Argentina will honor economic goals agreed with IMF: new minister

Argentina’s new economy minister said Monday the country would honor fiscal deficit goals and other commitments made under a deal struck with the IMF to refinance a debt of some $44 billion.

Under the agreement negotiated by Silvina Batakis’ predecessor Martin Guzman, who resigned suddenly nine days ago, Argentina committed to reducing its fiscal deficit from 3.0 percent of GDP last year to 2.5 percent in 2022, 1.9 percent in 2023 and 0.9 percent in 2024.

“The goals agreed with the IMF are maintained,” Batakis said in Buenos Aires at her first press conference since taking office a week ago.

“It is an agreement we signed as a state and we must comply.”

In 2018, under the government of conservative President Mauricio Macri, the International Monetary Fund granted its biggest-ever loan of $57 billion to Argentina.

The country received $44 billion of that amount and Macri’s successor Alberto Fernandez refused to accept the rest.

As the country struggled to repay its debt, a refinancing agreement was reached this year after protracted negotiations.

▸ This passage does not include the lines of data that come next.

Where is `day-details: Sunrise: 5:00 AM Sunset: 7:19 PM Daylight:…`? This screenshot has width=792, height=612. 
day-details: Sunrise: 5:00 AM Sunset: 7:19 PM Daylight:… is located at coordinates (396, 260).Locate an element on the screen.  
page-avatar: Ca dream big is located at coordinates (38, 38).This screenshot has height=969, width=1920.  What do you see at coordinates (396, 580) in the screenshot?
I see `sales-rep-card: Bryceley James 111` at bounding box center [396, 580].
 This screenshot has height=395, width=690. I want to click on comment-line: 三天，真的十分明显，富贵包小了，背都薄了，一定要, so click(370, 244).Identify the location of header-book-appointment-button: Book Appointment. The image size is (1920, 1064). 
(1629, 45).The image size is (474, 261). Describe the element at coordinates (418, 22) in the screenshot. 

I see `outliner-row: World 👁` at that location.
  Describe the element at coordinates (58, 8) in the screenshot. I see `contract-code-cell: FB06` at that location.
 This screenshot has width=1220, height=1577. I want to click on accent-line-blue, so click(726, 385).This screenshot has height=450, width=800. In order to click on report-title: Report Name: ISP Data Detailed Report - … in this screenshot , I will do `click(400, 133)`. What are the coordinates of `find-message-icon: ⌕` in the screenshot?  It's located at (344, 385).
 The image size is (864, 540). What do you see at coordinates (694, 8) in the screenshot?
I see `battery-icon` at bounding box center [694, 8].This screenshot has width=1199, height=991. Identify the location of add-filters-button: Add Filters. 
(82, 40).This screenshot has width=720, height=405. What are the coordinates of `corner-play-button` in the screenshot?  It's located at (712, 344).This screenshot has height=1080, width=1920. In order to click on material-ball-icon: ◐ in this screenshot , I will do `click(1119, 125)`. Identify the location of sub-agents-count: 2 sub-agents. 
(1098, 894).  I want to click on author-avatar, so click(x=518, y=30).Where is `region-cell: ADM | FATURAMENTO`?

Guzman resigned suddenly on July 2 amid a power struggle between Argentina’s president and vice president, sparking fresh uncertainty in Latin America’s third largest economy.

The peso fell sharply last Monday against the US dollar after Batakis’ appointment.

On Monday, the 53-year-old said there was a need to “give order and balance to the public finances,” and vowed that “we will not spend more than we have.”

Among her proposals: to reduce energy subsidies, which in 2021 amounted to $11 billion or 2.3 percent of GDP, by applying a sliding scale to prices for gas and electricity based on income.

In 2020, the Argentine economy contracted 9.9 percent before rebounding the following year by 10.3 percent.

For this year, the IMF predicts growth of 4.0 percent.

At the time the refinancing agreement was reached, Argentina’s inflation was projected to reach 52 percent in 2022 — already one of the highest in the world.

Since then, the war in Ukraine has sent prices soaring worldwide, and Argentina marked year-on-year inflation of 60 percent in May.

“The agreement was signed before the rise in global inflation,” said Batakis, adding a new estimate for 2022 was being compiled.

“It is a methodological issue we are evaluating, not a shifting of the goal,” she insisted.

A survey by Argentina’s central bank of projections for 2022 inflation put the rate at some 76 percent.